Según el catalán Albert Boadella, es un inconveniente para sus paisanos independentistas que el idioma catalán se parezca tanto al idioma español. Y es que puestos a establecer significativas diferencias identitarias, no parece la mejor opción enfrentar idiomas cuando estos comparten mayormente  la misma raíz en sus respectivos vocabularios. Son precisamente dichas similitudes idiomáticas procedentes del latín vulgar, las que facilitan la pronta incorporación del emigrante hispanohablante a la vida social catalana, llegando a dominar ambos idiomas y pasar de uno a otro sin mayor dificultad.

Ocurre, sin embargo, que no todas las palabras son entendibles para el forastero a primera vista y así, si bien para los sabores de los helados que van desde los clásicos «vainilla» o «xocolata», hasta los modernos «pistatxo» o «menta» no hay lugar a confusión, el problema aparece cuando la señora clienta pide uno de fresa al dependiente que todavía no sabe que fresa en catalán es  «maduixa». Y ahí te han pillado, nunca mejor dicho, con el carrito del helado.

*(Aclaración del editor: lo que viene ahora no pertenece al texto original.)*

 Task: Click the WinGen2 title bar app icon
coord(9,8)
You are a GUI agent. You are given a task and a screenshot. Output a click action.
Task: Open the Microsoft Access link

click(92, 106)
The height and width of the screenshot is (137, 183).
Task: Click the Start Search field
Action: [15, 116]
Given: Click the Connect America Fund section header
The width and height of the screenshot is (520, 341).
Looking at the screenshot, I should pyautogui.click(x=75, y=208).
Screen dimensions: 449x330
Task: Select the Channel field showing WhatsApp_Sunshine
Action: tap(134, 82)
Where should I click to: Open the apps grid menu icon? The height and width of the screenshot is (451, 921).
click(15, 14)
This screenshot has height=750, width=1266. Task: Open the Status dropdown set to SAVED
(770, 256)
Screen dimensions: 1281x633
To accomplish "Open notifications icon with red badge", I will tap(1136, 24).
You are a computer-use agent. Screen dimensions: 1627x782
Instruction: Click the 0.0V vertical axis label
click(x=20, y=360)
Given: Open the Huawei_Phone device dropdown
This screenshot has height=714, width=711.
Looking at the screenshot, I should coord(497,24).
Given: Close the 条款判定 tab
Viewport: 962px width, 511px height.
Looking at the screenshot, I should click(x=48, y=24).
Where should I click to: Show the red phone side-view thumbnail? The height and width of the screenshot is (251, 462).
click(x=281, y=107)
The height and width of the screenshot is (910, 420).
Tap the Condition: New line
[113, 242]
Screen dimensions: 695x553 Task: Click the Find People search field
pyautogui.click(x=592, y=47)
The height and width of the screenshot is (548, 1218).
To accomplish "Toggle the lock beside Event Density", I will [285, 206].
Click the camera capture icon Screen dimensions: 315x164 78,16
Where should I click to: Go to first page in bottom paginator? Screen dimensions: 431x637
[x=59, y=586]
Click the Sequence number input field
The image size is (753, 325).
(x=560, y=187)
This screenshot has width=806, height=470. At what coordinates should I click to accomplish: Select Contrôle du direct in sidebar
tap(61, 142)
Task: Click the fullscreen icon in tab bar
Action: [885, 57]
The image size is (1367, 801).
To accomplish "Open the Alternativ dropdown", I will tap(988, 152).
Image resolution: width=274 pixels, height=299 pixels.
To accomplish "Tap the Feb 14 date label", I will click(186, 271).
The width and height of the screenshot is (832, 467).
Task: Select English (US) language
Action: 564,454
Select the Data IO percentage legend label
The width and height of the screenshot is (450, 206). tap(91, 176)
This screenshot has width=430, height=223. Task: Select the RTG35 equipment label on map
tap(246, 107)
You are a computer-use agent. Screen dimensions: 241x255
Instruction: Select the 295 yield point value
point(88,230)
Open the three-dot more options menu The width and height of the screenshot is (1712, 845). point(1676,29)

Y si encima resulta que la señora es pareja de un concejal encargado de la cosa separatista, ya el problema adquiere tintes trágico cómicos de desmadre imprevisible -incluida intervención del embajador argentino defendiendo al compatriota heladero- al comprobarse la clara discriminación lingüística ejercida en toda regla por el dueño del negocio -o propietari del negoci que dirían e Tv3, en el Congreso y hasta en el parlamento europeo si alguna vez prospera lo de Albares- contra el idioma materno de la indignada señora clienta, por lo que el local es señalado públicamente en las redes sociales por el fiel mantenedor y guardián de las diferencias identitarias en una nueva versión, ampliada y corregida, de aquel «usted no sabe con quién está hablando» de tiempos pasados y de los que Boadella tanto da cuenta en sus mordaces y divertidos montajes teatrales.